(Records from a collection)
---*---

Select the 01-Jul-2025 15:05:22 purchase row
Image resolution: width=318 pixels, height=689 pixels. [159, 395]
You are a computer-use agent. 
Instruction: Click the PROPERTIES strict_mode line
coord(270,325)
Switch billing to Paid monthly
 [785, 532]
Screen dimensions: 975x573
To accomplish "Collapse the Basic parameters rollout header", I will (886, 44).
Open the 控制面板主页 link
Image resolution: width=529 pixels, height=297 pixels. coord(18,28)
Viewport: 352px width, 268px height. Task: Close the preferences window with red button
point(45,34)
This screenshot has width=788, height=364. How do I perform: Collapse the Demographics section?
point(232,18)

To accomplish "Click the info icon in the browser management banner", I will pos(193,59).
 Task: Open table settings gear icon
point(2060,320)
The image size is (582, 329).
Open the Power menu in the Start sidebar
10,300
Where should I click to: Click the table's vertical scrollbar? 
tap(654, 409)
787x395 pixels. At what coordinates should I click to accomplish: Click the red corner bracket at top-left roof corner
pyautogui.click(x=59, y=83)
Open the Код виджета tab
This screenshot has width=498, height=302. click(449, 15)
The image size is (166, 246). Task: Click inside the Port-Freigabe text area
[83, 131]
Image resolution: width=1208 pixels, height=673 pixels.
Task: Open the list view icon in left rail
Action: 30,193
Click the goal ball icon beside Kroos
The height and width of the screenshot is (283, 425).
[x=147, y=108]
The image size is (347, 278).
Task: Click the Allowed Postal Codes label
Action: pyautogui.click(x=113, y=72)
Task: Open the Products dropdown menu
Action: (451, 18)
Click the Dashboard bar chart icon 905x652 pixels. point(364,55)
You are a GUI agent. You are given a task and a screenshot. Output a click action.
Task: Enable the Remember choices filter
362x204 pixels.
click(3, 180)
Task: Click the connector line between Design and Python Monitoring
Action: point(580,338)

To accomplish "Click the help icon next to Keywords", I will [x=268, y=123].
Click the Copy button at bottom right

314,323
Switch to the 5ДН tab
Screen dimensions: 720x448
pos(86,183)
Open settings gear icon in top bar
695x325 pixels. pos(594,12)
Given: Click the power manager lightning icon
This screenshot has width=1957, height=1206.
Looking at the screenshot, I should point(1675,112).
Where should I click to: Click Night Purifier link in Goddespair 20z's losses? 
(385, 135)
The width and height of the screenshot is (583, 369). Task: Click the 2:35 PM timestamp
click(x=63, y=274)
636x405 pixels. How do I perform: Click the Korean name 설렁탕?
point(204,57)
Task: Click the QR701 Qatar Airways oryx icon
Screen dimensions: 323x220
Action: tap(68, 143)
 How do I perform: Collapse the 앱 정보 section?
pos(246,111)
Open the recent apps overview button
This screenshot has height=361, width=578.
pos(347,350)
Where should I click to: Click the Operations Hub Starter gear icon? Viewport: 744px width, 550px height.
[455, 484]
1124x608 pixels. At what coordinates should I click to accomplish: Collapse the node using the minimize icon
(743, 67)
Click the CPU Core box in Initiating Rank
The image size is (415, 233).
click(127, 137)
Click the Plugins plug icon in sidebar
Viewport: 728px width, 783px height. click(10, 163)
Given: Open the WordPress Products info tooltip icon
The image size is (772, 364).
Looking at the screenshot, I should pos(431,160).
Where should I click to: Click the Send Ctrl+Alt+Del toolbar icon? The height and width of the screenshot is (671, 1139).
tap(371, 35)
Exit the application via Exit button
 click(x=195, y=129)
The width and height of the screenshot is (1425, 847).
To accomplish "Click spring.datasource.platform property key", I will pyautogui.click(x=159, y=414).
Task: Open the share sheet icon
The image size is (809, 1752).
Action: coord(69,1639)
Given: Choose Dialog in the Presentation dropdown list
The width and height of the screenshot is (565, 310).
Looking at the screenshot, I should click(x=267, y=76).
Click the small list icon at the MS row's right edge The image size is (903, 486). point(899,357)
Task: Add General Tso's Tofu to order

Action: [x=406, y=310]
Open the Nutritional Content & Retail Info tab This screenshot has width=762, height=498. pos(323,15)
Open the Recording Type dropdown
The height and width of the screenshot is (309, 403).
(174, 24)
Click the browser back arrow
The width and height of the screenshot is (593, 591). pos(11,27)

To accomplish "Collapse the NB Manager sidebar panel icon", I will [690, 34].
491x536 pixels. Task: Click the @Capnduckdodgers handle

---*---

▶ **The problem**
Format the lines from the one containing "Where should I click to: Click Night" through the one containing "The width and height of the screenshot is (593, 591).", inclusive, as a JSON list of strings with one string per line, leaving out blank lines.

▶ **Answer for this exercise**
[
  "Where should I click to: Click Night Purifier link in Goddespair 20z's losses? ",
  "(385, 135)",
  "The width and height of the screenshot is (583, 369). Task: Click the 2:35 PM timestamp",
  "click(x=63, y=274)",
  "636x405 pixels. How do I perform: Click the Korean name 설렁탕?",
  "point(204,57)",
  "Task: Click the QR701 Qatar Airways oryx icon",
  "Screen dimensions: 323x220",
  "Action: tap(68, 143)",
  " How do I perform: Collapse the 앱 정보 section?",
  "pos(246,111)",
  "Open the recent apps overview button",
  "This screenshot has height=361, width=578.",
  "pos(347,350)",
  "Where should I click to: Click the Operations Hub Starter gear icon? Viewport: 744px width, 550px height.",
  "[455, 484]",
  "1124x608 pixels. At what coordinates should I click to accomplish: Collapse the node using the minimize icon",
  "(743, 67)",
  "Click the CPU Core box in Initiating Rank",
  "The image size is (415, 233).",
  "click(127, 137)",
  "Click the Plugins plug icon in sidebar",
  "Viewport: 728px width, 783px height. click(10, 163)",
  "Given: Open the WordPress Products info tooltip icon",
  "The image size is (772, 364).",
  "Looking at the screenshot, I should pos(431,160).",
  "Where should I click to: Click the Send Ctrl+Alt+Del toolbar icon? The height and width of the screenshot is (671, 1139).",
  "tap(371, 35)",
  "Exit the application via Exit button",
  " click(x=195, y=129)",
  "The width and height of the screenshot is (1425, 847).",
  "To accomplish \"Click spring.datasource.platform property key\", I will pyautogui.click(x=159, y=414).",
  "Task: Open the share sheet icon",
  "The image size is (809, 1752).",
  "Action: coord(69,1639)",
  "Given: Choose Dialog in the Presentation dropdown list",
  "The width and height of the screenshot is (565, 310).",
  "Looking at the screenshot, I should click(x=267, y=76).",
  "Click the small list icon at the MS row's right edge The image size is (903, 486). point(899,357)",
  "Task: Add General Tso's Tofu to order",
  "Action: [x=406, y=310]",
  "Open the Nutritional Content & Retail Info tab This screenshot has width=762, height=498. pos(323,15)",
  "Open the Recording Type dropdown",
  "The height and width of the screenshot is (309, 403).",
  "(174, 24)",
  "Click the browser back arrow",
  "The width and height of the screenshot is (593, 591). pos(11,27)"
]